Posted by: Bruce Wilder | Link to comment | Mar 26, 2008 at 10:02 AM
The thing about Glass-Steagall is that the wall of separation did create two financial worlds -- one with lots of insurance/regulation, and one without.
The whole point of the insurance/regulation world was to create a Frank Capra movie -- to allow ordinary people to channel their savings into institutions, which would, in turn, offer mortgages in low-risk, fixed-rate form.
Securitization is re-creating a high-risk world. A high-risk world benefits the plutocracy, because it creates conditions, which transfer wealth and income from the poor and middle class to the very wealthy.
So, we get a shadow banking sector in the world of high finance, which is very, very risky. And, it is a perfect reflection of a consumer finance world, which has been created, where people lose their home equity and pay 33% credit card rates.
I am very suspicious of this focus on extending regulation to the shadow banking sector, because I am so appalled by the introduction of consumer loan sharking. The two developments are of a piece, two aspects of the same tendency.
Posted by: Bruce Wilder | Link to comment | Mar 26, 2008 at 10:12 AM
Brtuce, your points are well-made. I do have a question. What regulatory force gets applied to the government itself in the event special interests dominate the political process? Not so much I think. While I agree with the need for more intelligent regulation of financial markets, I am also of the opinion that there must be more intelligent regulation of the political class for that to come about. I no longer believe elections are enough and that to benefit from the salutary effects of participatory democracy we are going to need to give individuals a veto over their own individual participation in most political shemes.

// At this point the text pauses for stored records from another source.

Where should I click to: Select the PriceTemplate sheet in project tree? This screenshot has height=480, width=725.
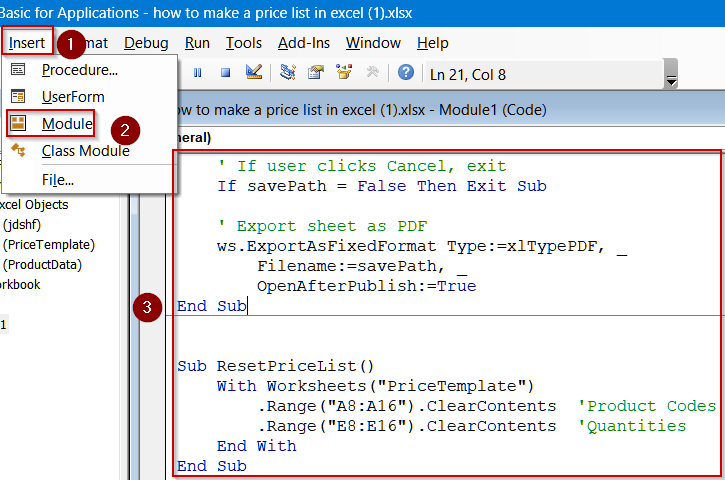click(x=49, y=245)
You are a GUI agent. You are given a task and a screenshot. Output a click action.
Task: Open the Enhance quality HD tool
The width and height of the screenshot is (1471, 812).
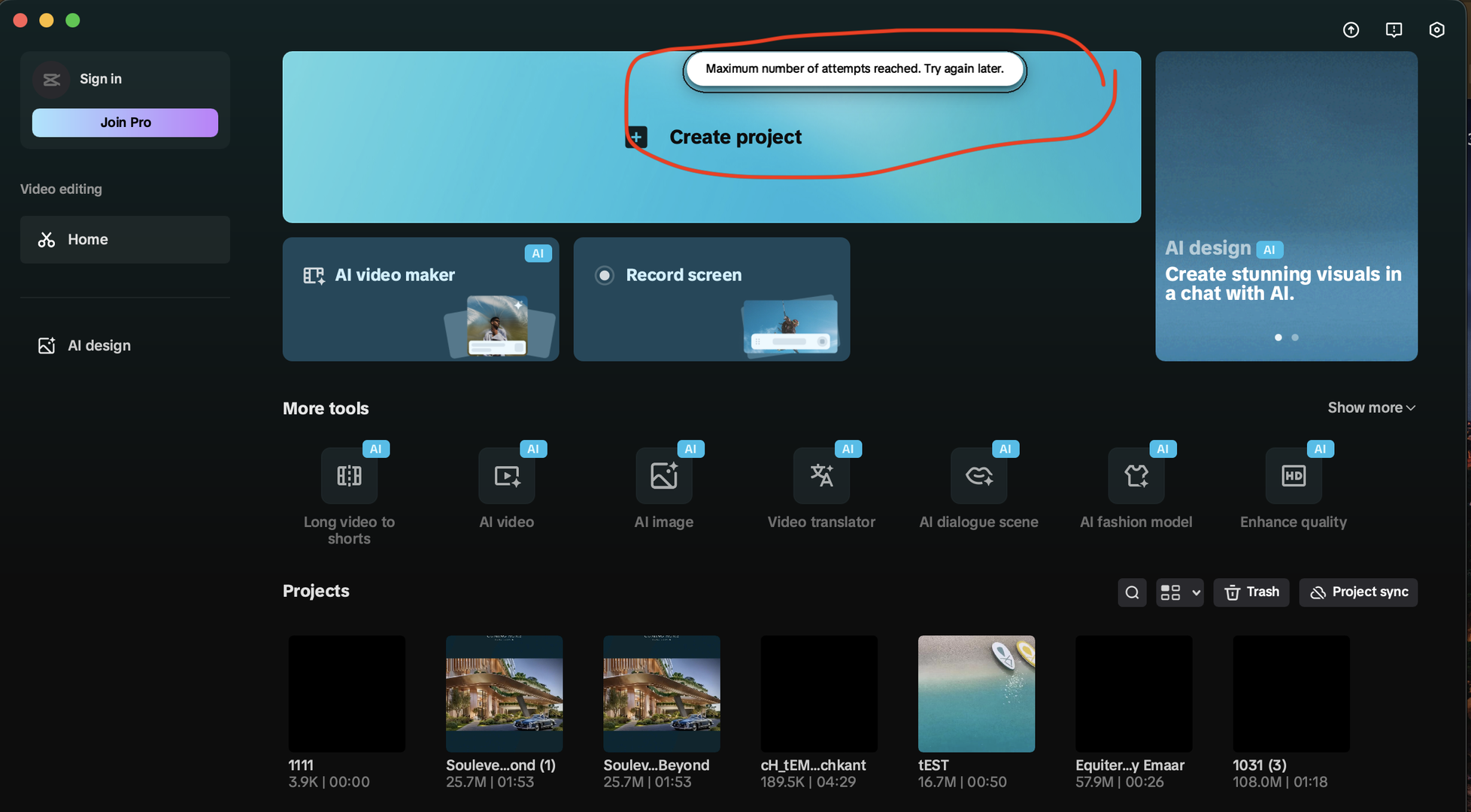(1294, 475)
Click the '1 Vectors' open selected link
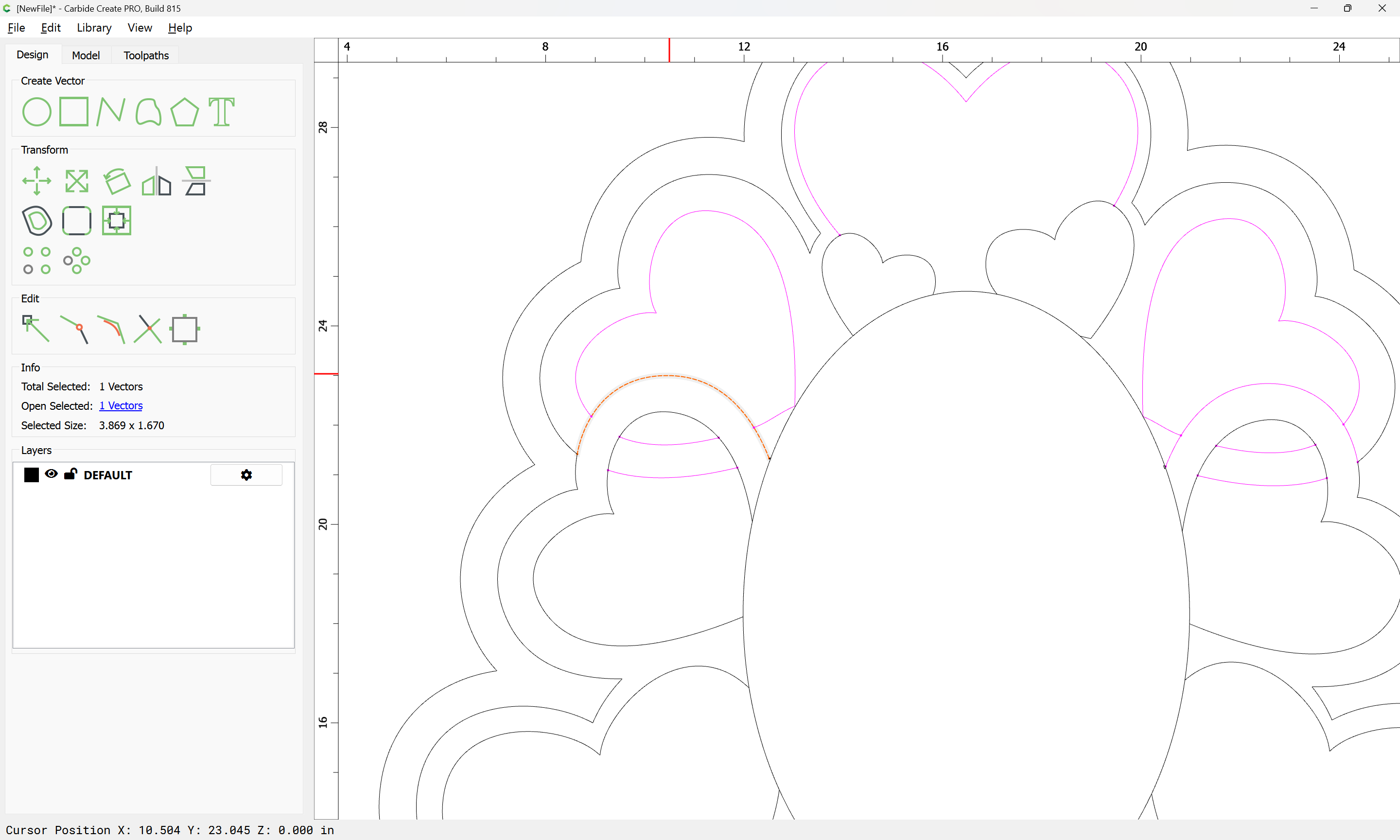1400x840 pixels. click(121, 406)
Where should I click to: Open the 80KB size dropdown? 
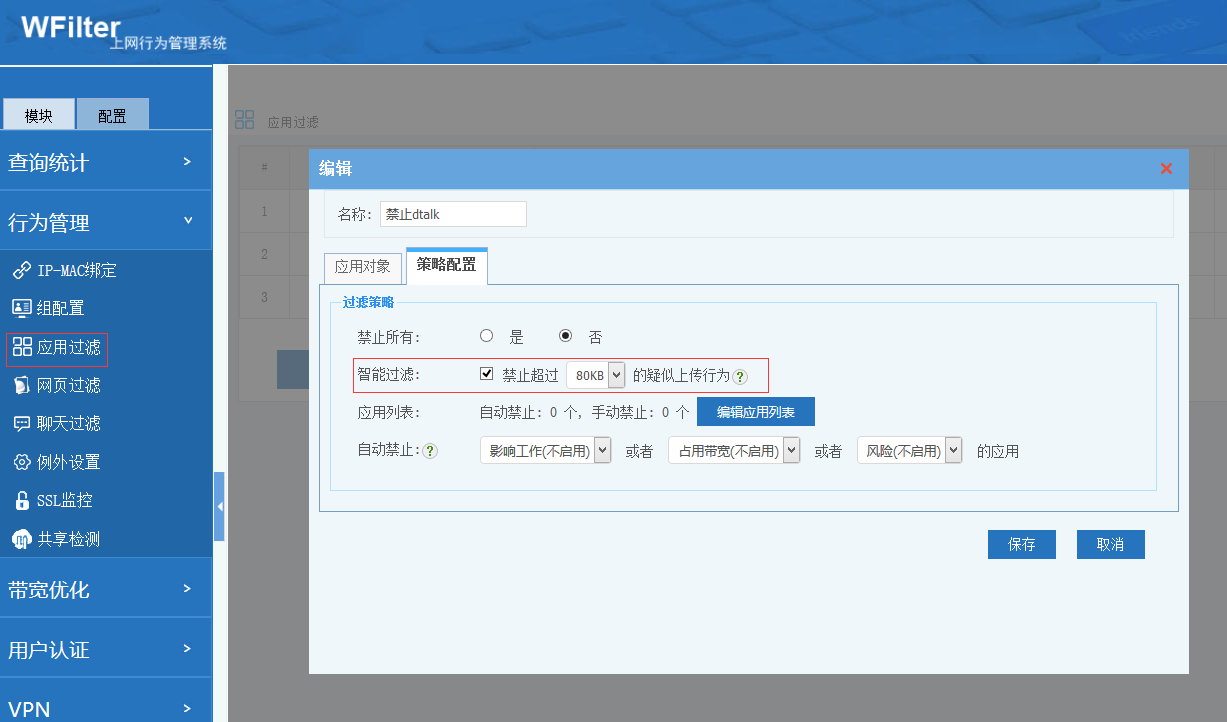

Posted by: swells | Link to comment | Mar 26, 2008 at 10:28 AM
Those inclined, as Prof. Thoma is, to think about things in a theoretical competitive market framework -- I have objections to this method, but I let them pass unremarked -- should be be thinking, in the case of financial markets, about competitive markets as games in a casino.
The relative positions of large bettors and small bettors, skilled and unskilled players, and those who can make markets -- that is play the role of dealer/operator and collect house odds, ought to be considered.
Posted by: Bruce Wilder | Link to comment | Mar 26, 2008 at 10:35 AM
swells: "I am also of the opinion that there must be more intelligent regulation of the political class"
More and better Democrats.
Posted by: Bruce Wilder | Link to comment | Mar 26, 2008 at 10:37 AM
It's interesting after Feds rescue/intervention of BS, DeutscheBank/CEO/Ackermann went public in German media expressing the limits of deregulation...and demanding Gov intervention to establish transparency and oversight of hi fi markets.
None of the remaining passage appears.